Defendant contends the government failed to prove she was possessed of an intent to defraud and that the trial court erred in overruling her motions for judgment of acquittal.
Intent is to be determined by the fact finder from the facts and surrounding circumstances in evidence.
'Where intent of the accused is an ingredient of the crime charged, its existence is a question of fact which must be submitted to the jury. * * * Whether that intent existed, the jury must determine, not only from the act of taking, but from that together with defendant's testimony and all the surrounding circumstances.' Morissett v. United States, 342 U.S. 246-274-276, 72 S.Ct. 240-255-256.
We find nothing in the record of this case that indicates any error committed by the trial court in denying defendant's motion for acquittal.
Defendant complains that she did not receive a fair trial. In her brief she levels criticism at the trial judge that is in no particular borne out by the record. It would serve no useful purpose to discuss in detail the complaints made. She chose a court trial. She was a very evasive witness. The questions put to her by the court were for the purpose of ascertaining the true facts. The conduct of the judge was neither improper nor abusive, as charged. The extent of the court's examination was within its power to elicit the truth. Such examination rests in the sound discretion of the trial court. Glasser v. United States, 315 U.S. 60-82, 62 S.Ct. 457, 86 L.Ed. 680. There was no abuse of discretion.

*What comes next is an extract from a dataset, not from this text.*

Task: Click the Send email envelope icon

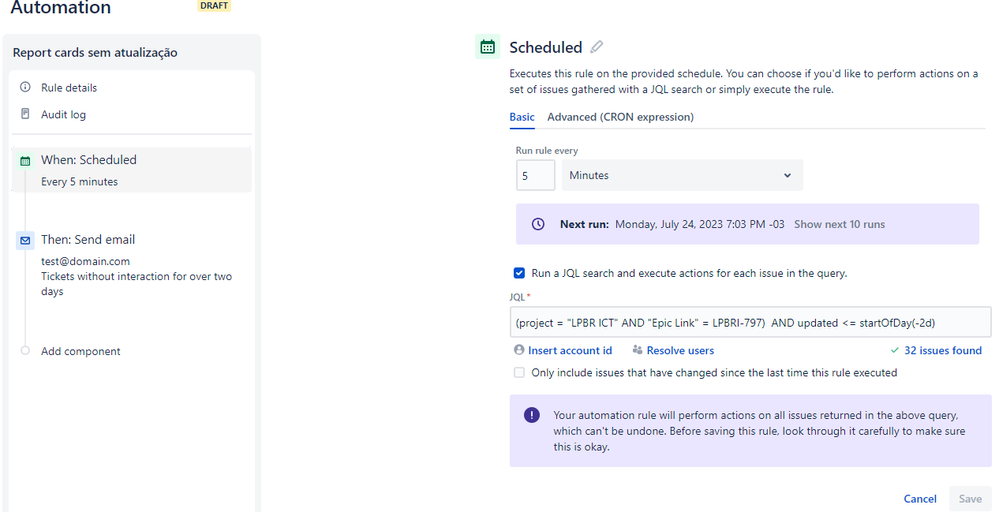Action: 25,241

The case is here, therefore, under the rule that the evidence is to be considered in the light most favorable to the Government, and that we may reverse only if we can say that there is no substantial evidence to support the finding of guilty. After a review of the record, we find no prejudicial error. It is our view that defendant had a fair and impartial trial before an experienced judge, and that there was substantial evidence to support the finding of guilty and the judgment entered by the trial court. Therefore the judgment is affirmed.